Do I wonder how much were the tariffs about this?
A treasure of books written by French monks of the medieval era was linked to strange “hairy” light of the distant light that kills animals in an ancient and boom of global trade, a new study agreed.
Many of the more than 1,000 coriacea tombs on exhibition in the Clairvaux Abbey Library in Champagne were made with a seal and morsa of skin from areas such as Greenland and Scandinavia, according to research published in Watchday in the magazine.
The 12th -century readings were previously thought with the local skin of wild boar and deer, according to the report.
“Contrary to the predominant assumption that books were developed from materials of local origin, it seems that the [monks] They were deeply integrated into a global commercial network, “the researchers wrote.

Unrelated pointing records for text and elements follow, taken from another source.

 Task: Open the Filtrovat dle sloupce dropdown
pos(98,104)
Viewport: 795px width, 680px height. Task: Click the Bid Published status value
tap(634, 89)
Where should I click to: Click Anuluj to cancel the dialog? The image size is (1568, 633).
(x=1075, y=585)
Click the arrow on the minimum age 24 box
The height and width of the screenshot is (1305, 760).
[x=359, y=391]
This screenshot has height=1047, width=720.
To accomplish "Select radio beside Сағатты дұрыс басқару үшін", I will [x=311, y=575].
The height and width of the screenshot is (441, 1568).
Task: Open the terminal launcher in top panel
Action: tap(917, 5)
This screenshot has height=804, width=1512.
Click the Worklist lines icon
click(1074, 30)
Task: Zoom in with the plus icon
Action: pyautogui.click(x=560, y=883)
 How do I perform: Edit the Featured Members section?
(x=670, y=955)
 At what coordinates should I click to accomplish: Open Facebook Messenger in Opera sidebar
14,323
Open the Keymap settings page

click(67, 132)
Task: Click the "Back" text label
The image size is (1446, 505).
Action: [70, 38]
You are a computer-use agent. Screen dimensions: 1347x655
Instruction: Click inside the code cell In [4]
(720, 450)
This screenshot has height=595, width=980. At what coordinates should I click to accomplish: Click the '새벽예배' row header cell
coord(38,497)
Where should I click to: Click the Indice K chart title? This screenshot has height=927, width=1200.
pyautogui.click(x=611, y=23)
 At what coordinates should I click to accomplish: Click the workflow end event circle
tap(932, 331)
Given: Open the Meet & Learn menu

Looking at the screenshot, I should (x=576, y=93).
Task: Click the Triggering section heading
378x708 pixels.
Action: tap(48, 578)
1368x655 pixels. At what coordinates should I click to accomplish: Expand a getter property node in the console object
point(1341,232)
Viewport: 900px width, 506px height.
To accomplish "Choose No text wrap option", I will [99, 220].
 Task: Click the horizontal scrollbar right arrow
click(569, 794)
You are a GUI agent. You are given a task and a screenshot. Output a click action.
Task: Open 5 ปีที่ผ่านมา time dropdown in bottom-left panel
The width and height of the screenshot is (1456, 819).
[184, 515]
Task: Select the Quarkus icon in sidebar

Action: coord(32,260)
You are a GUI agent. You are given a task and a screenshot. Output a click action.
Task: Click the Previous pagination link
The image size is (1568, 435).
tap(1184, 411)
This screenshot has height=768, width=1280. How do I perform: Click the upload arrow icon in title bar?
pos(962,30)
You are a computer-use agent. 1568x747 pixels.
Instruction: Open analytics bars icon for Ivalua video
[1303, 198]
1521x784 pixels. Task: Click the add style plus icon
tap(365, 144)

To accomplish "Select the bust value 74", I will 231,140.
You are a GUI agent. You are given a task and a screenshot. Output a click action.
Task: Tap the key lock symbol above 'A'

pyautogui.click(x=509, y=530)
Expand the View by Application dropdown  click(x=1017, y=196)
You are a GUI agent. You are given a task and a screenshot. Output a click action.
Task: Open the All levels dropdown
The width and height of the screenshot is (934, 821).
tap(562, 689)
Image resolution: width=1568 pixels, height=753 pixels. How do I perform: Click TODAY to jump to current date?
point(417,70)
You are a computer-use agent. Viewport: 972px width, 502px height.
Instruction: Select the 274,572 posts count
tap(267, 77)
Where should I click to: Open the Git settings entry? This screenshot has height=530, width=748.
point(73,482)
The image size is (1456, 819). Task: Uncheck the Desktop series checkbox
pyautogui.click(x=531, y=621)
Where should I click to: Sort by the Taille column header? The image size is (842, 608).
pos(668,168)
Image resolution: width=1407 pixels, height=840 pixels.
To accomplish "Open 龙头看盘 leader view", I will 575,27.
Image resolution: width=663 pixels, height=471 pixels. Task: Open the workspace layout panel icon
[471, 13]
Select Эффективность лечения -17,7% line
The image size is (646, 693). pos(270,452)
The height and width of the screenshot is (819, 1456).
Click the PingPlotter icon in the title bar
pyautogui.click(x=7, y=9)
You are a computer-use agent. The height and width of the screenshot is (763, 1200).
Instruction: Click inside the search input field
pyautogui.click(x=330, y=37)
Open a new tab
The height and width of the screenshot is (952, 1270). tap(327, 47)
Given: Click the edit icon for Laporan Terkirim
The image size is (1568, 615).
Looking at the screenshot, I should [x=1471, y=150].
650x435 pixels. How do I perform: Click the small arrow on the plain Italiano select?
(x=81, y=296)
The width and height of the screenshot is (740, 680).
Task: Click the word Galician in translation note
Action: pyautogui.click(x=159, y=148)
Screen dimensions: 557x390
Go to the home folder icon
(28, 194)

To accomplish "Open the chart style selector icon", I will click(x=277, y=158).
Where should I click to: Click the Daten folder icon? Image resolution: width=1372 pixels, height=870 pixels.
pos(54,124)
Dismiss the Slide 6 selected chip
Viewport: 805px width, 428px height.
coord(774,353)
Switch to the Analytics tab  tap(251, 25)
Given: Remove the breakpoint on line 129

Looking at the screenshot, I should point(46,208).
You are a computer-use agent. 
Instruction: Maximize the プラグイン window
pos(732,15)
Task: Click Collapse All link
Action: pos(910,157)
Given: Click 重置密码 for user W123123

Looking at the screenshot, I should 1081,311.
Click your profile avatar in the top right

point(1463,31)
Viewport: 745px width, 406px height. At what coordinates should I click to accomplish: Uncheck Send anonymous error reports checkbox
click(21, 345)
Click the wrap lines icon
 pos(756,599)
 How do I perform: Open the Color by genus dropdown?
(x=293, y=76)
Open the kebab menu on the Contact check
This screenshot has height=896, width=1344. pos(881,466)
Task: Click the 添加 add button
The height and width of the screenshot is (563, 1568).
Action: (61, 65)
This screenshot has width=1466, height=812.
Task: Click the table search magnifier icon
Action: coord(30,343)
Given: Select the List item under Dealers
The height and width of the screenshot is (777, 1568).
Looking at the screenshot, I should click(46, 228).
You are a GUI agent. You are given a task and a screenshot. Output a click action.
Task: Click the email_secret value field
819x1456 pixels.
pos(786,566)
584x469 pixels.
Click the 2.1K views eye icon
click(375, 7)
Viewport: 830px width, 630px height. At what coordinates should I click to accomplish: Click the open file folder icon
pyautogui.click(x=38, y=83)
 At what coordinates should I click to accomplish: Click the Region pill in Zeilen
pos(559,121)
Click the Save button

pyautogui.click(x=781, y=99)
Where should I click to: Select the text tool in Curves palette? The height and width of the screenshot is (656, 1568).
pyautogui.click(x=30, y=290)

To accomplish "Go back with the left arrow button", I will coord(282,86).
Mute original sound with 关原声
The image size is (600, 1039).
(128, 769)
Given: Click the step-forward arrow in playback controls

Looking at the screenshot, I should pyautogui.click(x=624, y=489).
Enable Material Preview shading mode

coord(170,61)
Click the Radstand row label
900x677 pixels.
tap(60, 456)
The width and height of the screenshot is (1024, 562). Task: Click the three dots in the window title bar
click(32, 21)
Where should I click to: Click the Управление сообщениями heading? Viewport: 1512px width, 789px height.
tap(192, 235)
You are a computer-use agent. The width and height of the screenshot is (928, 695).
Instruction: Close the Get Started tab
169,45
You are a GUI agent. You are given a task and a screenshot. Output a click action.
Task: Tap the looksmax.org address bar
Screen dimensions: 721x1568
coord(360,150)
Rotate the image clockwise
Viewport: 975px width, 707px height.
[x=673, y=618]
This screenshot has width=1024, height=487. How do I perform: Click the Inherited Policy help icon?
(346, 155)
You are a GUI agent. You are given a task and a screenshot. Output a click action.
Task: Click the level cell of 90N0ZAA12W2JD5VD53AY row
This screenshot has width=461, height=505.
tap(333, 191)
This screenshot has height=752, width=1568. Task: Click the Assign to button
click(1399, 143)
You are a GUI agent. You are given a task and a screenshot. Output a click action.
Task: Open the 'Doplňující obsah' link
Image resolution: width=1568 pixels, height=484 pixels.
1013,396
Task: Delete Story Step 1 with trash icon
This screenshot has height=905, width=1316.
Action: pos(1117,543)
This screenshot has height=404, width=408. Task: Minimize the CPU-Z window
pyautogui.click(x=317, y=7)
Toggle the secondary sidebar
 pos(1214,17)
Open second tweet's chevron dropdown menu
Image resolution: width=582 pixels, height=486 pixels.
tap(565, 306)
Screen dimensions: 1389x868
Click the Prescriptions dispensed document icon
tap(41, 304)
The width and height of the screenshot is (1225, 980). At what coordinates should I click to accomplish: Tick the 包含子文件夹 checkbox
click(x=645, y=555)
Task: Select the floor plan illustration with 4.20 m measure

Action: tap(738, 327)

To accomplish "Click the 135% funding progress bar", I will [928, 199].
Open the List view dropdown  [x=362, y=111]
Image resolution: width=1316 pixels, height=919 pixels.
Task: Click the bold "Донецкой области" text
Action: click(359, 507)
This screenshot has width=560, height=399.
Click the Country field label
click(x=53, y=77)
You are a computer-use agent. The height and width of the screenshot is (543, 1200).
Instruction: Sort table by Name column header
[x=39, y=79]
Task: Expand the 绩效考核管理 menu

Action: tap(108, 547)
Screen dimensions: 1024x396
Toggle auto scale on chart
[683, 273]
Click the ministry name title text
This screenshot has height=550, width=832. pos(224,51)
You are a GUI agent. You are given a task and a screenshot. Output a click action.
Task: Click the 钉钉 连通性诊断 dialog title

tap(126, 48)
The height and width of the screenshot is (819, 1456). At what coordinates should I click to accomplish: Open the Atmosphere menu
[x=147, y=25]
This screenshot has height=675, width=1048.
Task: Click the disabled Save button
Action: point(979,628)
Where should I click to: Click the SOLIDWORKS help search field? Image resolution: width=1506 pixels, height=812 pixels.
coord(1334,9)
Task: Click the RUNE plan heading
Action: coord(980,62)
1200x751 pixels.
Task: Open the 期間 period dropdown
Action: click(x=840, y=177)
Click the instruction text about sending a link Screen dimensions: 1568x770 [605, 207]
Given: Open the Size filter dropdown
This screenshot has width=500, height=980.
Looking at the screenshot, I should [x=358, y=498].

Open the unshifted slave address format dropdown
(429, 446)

To test the volumes, the scientists examined seven skin fixings and conducted a genetic investigation in nine more books, according to the study.
They found that part of the DNA of the animal skin belonged to the populations of Arpa of Scandinavia, Scotland, Iceland and Greenland, the Champagne region.
The manuscripts were probably written by monks who traveled “in areas that are located on European trade routes of the thirteenth century,” according to the study.
The choice to use the skin of the seals, which have thick hair that helps keep them hot in ice water, can have votes of its color, which was white in the thirteenth century but since then it has vanished to the brown.
The authors of the books were known in the thirteenth century as “white monks,” the researchers said.